Y llevaba el río aguas inesperadas y sorprendentes que arrastraban a las piedras sin saber éstas dónde acabarían. Se chocaban, se rompían y era evidente su debilidad. Pero el invierno también traía su pequeño milagro y el hielo paraba las aguas del pequeño riachuelo dando un respiro a los cantos rodados, agotados y exhaustos de recorrer tanto camino en tan poco tiempo, abrumados por la intensidad de la corriente y empequeñecidos por la erosión y el desgaste inevitable.

Eran de fuego, del material de los volcanes, de explosividad y, a la vez, de templanza. Albergaban mucho en su interior, habían vivido demasiado, visto miles de sonrisas y añorado primaveras pasadas. Ahora, viejas en su interior, querían recorrer su último viaje y descansar en la ribera del río para siempre.

Aprender, emocionarse, remontar el vuelo, sentir el hielo del invierno enrojeciendo tus mejillas, robar un beso, lanzarse a por un abrazo, cortar la soga que te oprimía, tomar las riendas de tu vida, ser libre, escribir en el cristal empañado, gritar de rabia, ahogar los malos sueños en conversaciones infinitas a las tres de la mañana, plantearte tu felicidad.

De repente, veíamos pasar la vida fotograma a fotograma. Añorábamos la sencillez de nuestra niñez, la complicidad en una sola mirada antes de volvernos tan herméticos.
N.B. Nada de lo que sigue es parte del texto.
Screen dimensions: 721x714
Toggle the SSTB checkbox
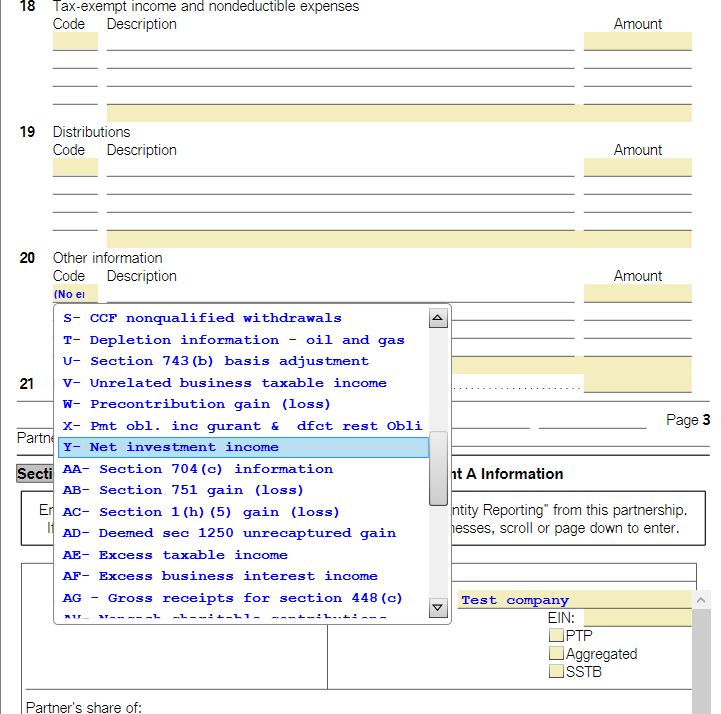557,672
Perdimos el tiempo complicándonos absurdamente cuando crecimos. Pasamos mucho en poco, nos olvidamos de endulzarnos con la miel de las pequeñas cosas, perdimos el ritmo en el baile de la ilusión.
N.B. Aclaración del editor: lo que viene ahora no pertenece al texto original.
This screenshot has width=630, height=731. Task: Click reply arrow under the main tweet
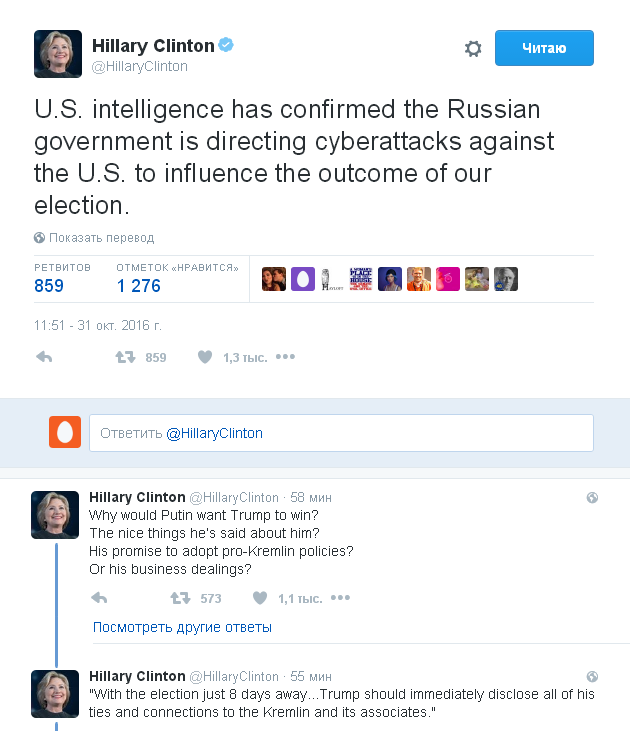(44, 357)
De repente, éramos como la piedra.

Tan fuertes, tan débiles.

Día cero

Un compás, una foto de carnet olvidada en el suelo bullicioso de la gran ciudad, un cuadro que nos emocionaba mirar, un reloj marcando el tiempo que nos robaba al vivir, una copa medio vacía en la barra de un bar, esos ojos de lumbre que te gustaba mirar y que te libraban del frío del invierno, los libros que no terminamos nunca de leer porque nos sobraban las páginas y nos faltaban las ganas, una canción susurrada al oído, un poema que no rimaba con el rojo de sus labios…

Parecía una película, una tragicomedia de las de peor calaña o una zarzuela española ambientada en China.

En fin… un desastre. La vida.

La aleatoriedad con que se sucedían los actos de la obra de teatro que escribíamos era, cuanto menos, sorprendente. Bostezábamos al anochecer por lo que no habíamos dormido de día, susurrábamos a gritos y tocábamos sin tacto. Nos emborrachábamos con el agua más pura y nos alimentábamos de palabras y tinta.

Nos sumíamos en una espiral de vivir, matar y morir con dos personajes: yo y mi subconsciente.

Éramos como el perro y el gato. Él veía lo que iba a suceder y actuaba por su cuenta mucho antes de que yo siquiera echase un vistazo a mi alrededor. Frustraba y molestaba, hacía que soñase y despertara con la luz de lo que parecía ser la verdad. Llegué a echarle de mi casa; no quería compartir mi bolsa y mi vida con semejante personaje.

Sin embargo, cuando ya creía olvidado todo, el papel habló.

Serían las tres de la mañana y mi pluma pidió mi mano y comenzó a llenar de trazos irregulares el blanco más puro de celulosa. Mi subconsciente había vuelto y, con él, el orden y el sentido de todos los sucesos y momentos que me habían sacudido hasta casi hacerme descarrilar, como si fuera un tren a demasiada velocidad.

Volvía la calma, al fin. Empezaba la tranquilidad a envolverme, un reencuentro con una vieja amiga.

Y así, empezó el primer día del resto de mi vida.